BİTDER’in Ardından* – İzlem Gözükeleş
Spread the love

 BİTDER web sitesine (http://www.bitder.org/) girildiğinde aşağıdaki mesajla karşılaşılıyor:
 
 “GENEL KURUL 2. ÇAĞRISI İLE 31 TEMMUZ 2010 TARİHİNDE  GENEL KURULUMUZU GERÇEKLEŞTİRDİK.
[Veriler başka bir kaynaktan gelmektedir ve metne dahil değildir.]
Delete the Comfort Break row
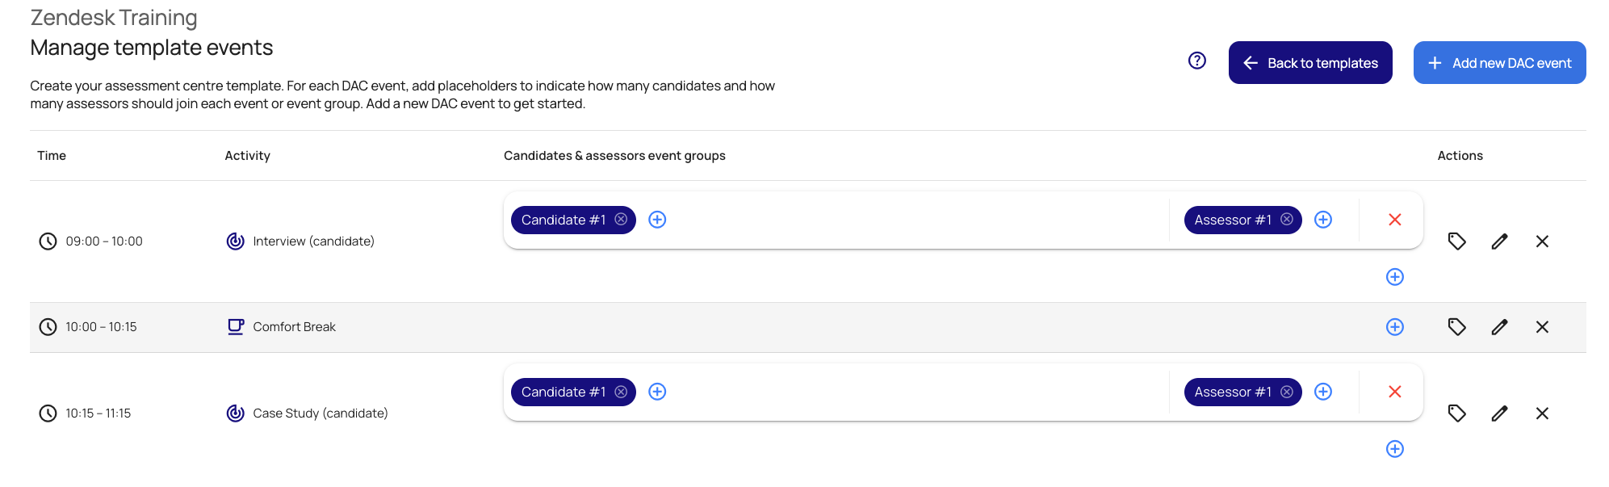The width and height of the screenshot is (1609, 487). (1542, 327)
 YETERLİ ÜYE KATILIMI SAĞLANAMADIĞI İÇİN DERNEĞİMİZİN GELECEĞİNİ YASAL SÜREÇ  BELİRLEYECEKTİR.

 DUYURULUR.”

 Mesajın açıklaması: BİTDER kapanıyor!

 Dernek 31 Temmuz’da ilk Genel Kurulu’nu gerçekleştirdi. Ne olduysa ondan sonraki hafta içinde oldu. Liste üyeleri, çoğunlukla aynı kişilerden gelen, e-posta’larla posta kutularının dolmuş olduğunu gördüler. Tansiyon giderek yükseldi, tartışma yerini hakaretlere bıraktı. En sonunda da, derneğin kurucularından, iki yıl içinde dernekleşme sürecindeki büyük katkılarının ve özverisinin inkar edilemeyeceği Nedim Akay’dan “VEDA” başlıklı ve “buraya kadarmış” diye başlayan bir e-posta geldi. Kırgın ve kızgın bir tonda yazılan e-posta’dan sonra listenin kapatıldığını öğrendik.
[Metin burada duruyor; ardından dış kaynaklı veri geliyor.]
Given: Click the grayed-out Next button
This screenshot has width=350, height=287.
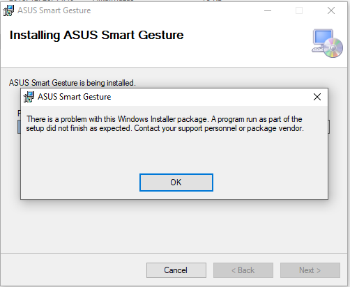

 Bu yazının, “günah keçisi” aramak gibi bir derdi yok.  Ama hiçbir bilişim çalışanının “Güvenli, eşit ve sağlıklı ortamlarda çalışma isteğimizi gerçekleştirmek, örgütlülüğün oluşması, yükselmesi umudu ile” oluşmuş bir birlikteliği öyle kolayca yitirmek gibi bir lüksü de yok.  Dolayısıyla, umudu yeniden yeşertmenin yolu, bir eleştiri ve özeleştiri sürecinden geçiyor. Aşağıda, BİTDER için kritik bir gün olan Genel Kurul’un gerçekleştiği günden (31 Temmuz 2010) Veda e-postasına kadar kısa bir değerlendirme yer alıyor.
 
 BİTDER ilk Genel Kurulu’nu gerçekleştirirken neredeyse iki yıllık bir tartışma sürecini geride bırakmıştı. IBM’deki sendikalaşma deneyimi ve şirketin örgütlenmeye karşı tahammülsüzlüğü bilişim çalışanlarını en sonunda “bir şey yapmaya” itmişti. Geçtiğimiz yıl yaptığımız “Bilişim Çalışanları Anketi”nde de gördüğümüz gibi çalışma koşulları giderek ağırlaşmaktaydı. Sanal ortamdaki dertleşmeler, yakınmalar ve çaresizlik en nihayetinde “bir şey yapmalı”ya dönüşüyordu. 28 Aralık 2008 tarihinde, e-posta kutularımıza, “BITDER DERNEĞİNİ BİRLİKTE KURMAYA VAR MISINIZ ?” konulu bir mesaj düştüğünde heyecanlandık. IBM Türk Limited Şirketi’nde sendikal örgütlenme mücadelesi başlatan ve yürüten beyaz yakalı bilişim emekçileri, tüm sektör çalışanı ve öğrencilerini BİTDER derneğini birlikte kurmaya çağırıyordu.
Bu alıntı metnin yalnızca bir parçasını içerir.